Document and screenshot pointing entries

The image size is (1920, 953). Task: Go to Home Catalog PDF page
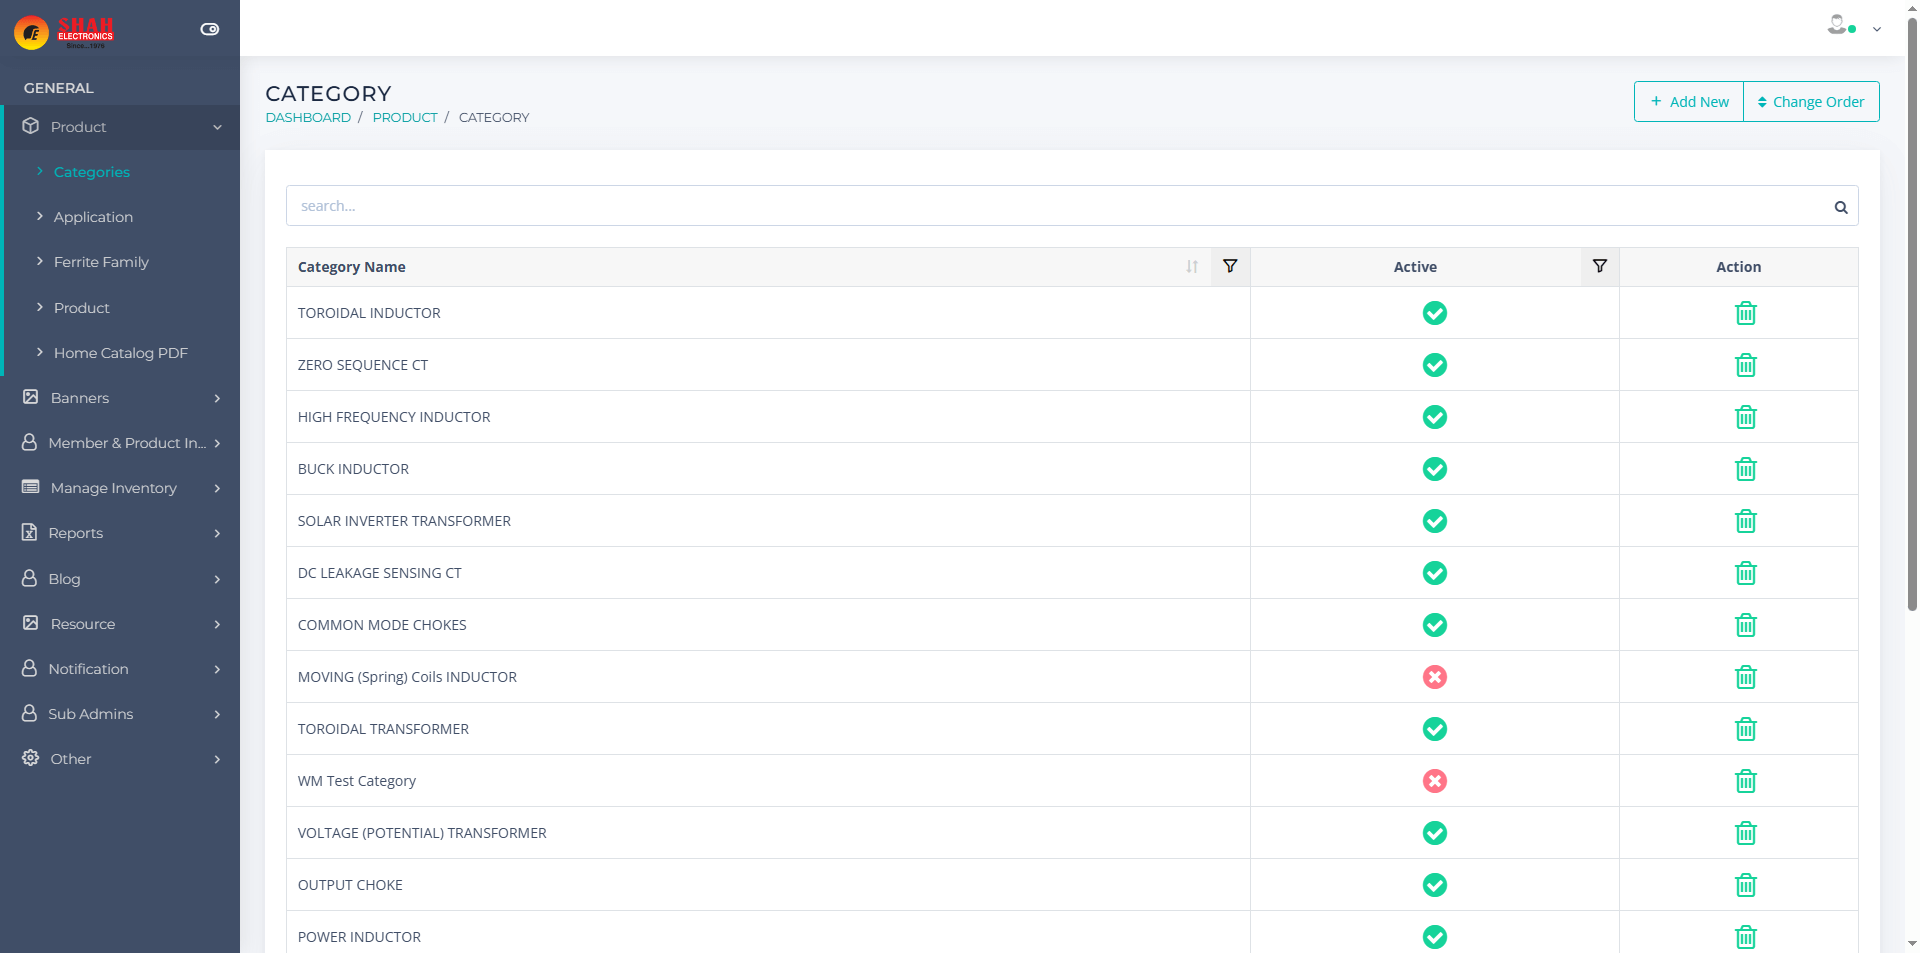click(x=120, y=353)
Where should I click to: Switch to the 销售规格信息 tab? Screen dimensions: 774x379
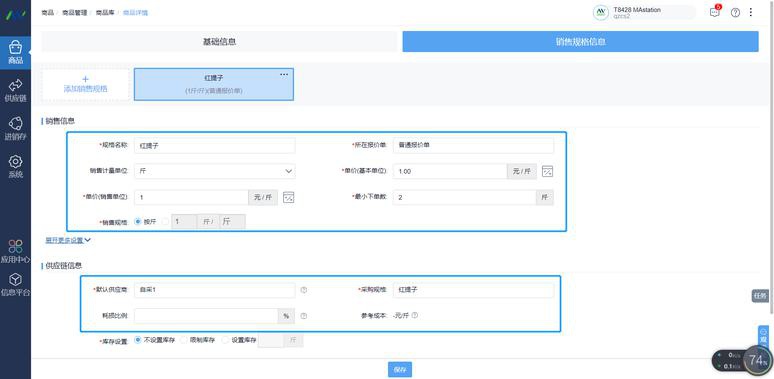click(x=580, y=42)
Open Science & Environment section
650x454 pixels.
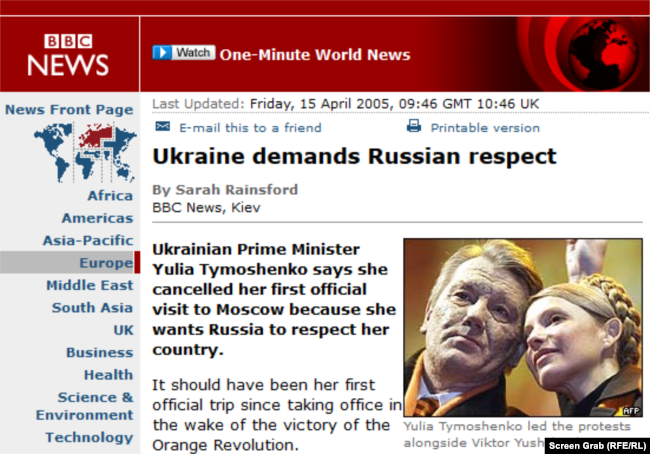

What you should do:
Replace "Screen dimensions" with "Display size" throughout the material and reproduce every other line unchanged, omitting the pictures.

The solution:
The image size is (1920, 953). Task: Go to Home Catalog PDF page
click(x=120, y=353)
Where should I click to: Switch to the 销售规格信息 tab? Display size: 774x379
click(x=580, y=42)
Open Science & Environment section
650x454 pixels.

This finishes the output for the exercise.